Rule 4.06: “players of opposing teams shall not fraternize at any time while in uniform.”

Also, teams in MLB often play three or four games in a row against each other. Tensions can run high and players are more likely to bust one another up than to shake hands with each other.

I agree. Conversely, sprinters are fucking pricks to each other.

In motoGP, I offer up this guy for UNsportsmanlike…

Well, it IS a fact that he killed a guy by running him over. But it was after the race and the guy was out on the track when he shouldn’t have been, specifically to berate Stewart and got to close to his car. I’m pretty sure Stewart was absolved of any charges. Though I’m too lazy to look it up.

That doesn’t seem to be enforced. I see runners and basemen chatting all the time (it generally looks cordial). Though it seems like it’s never a long conversation, usually a remark then a response, sometimes laughing and/or a pat on the back/shoulder.

I suspect that my opinion of good and bad conduct in sport is influenced by the sports I follow most closely. I initially disagreed that Australian Rules Football is notably unsportsmanlike compared to, say soccer football. But I think there are arbitrary differences between the two in what is considered acceptable behaviour. At AFL level, there is now very little back chat to umpires and absolutely no contact with them. It amazes me in soccer when several players surround the ref and appear to try to intimidate him/her. Similarly, faking an injury or flopping is disastrous for an AFL player’s PR but seems to be almost a prerequisite for professional soccer.

On the other hand, there is a lot of unchecked off the ball scuffling in AFL which is not at all subtle and would not be legal in many other sports. Acts like throwing an opponent’s shoe into the crowd or attacking an injured player as they try to leave the ground also happen without consequence. The soccer etiquette of deliberately kicking out of bounds to allow a stop for an injured player on the other team is unthinkable in AFL.

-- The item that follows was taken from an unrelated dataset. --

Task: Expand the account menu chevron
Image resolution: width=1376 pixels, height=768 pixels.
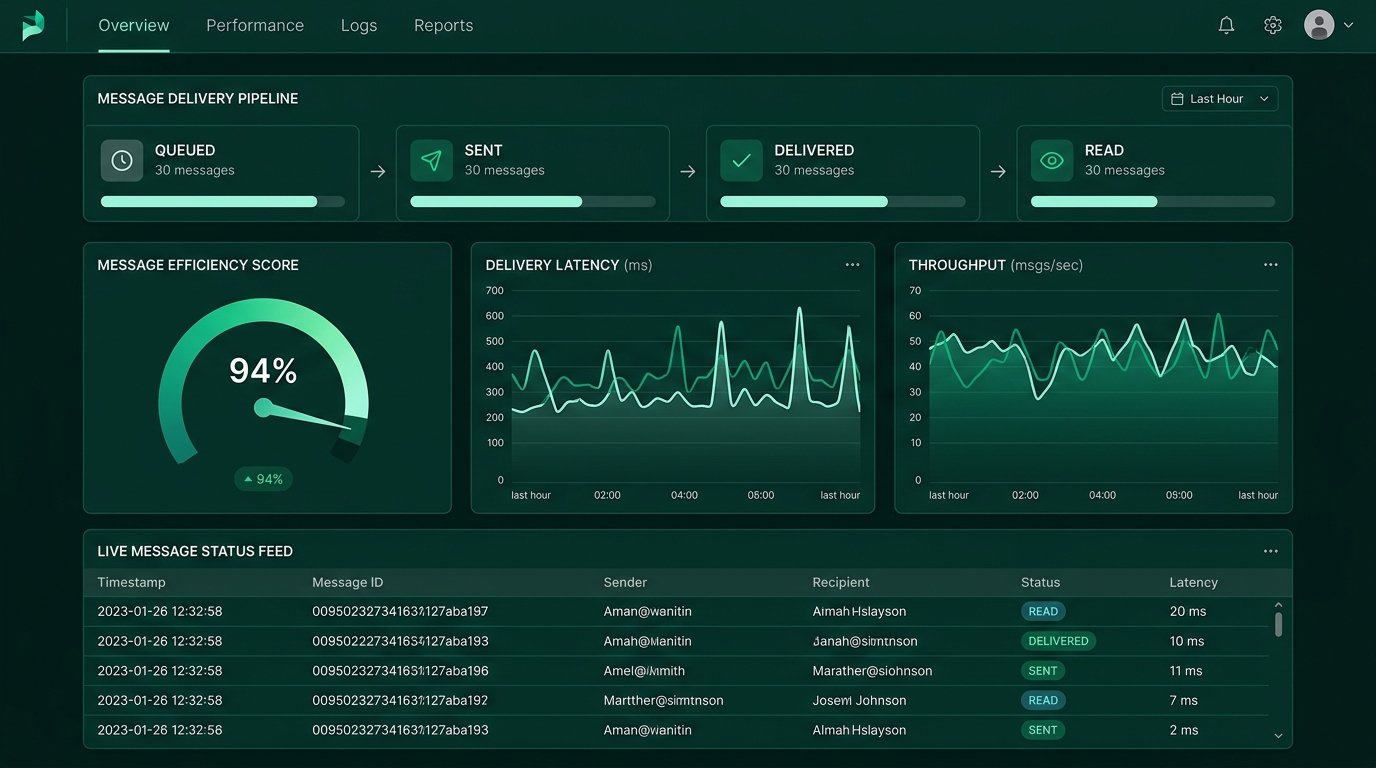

Mild correction: it was in the middle of the race, though under a caution flag. Stewart settled the civil case before trial with the Ward’s family, but a grand jury declined to indict Stewart criminally.

Yogi Berra was famously gregarious; while on base, he’d be deep in a conversation with the opposing first baseman. Except when his manager called a hit-and-run, when he’d clam up and concentrate on the plate.

Opposing teams noticed this, and started calling pitch-outs. So Yankees management ordered Yogi to stay quiet when on base; and when the impossibility of that strategy manifested itself, they quickly reversed and ordered him to talk all the time.

I don’t know where you get your “facts”, but none of the three you mentioned have ever been accused of match fixing. In her TV mini series, Serena Williams talks about how she is tested a dozen times a year. So much, in fact, that it’s ludicrous.

He told them everything when he shut up? That seems uniquely appropriate for Berra.

Baseball needs to remove this rule. It’s been completely ignored for like …ever.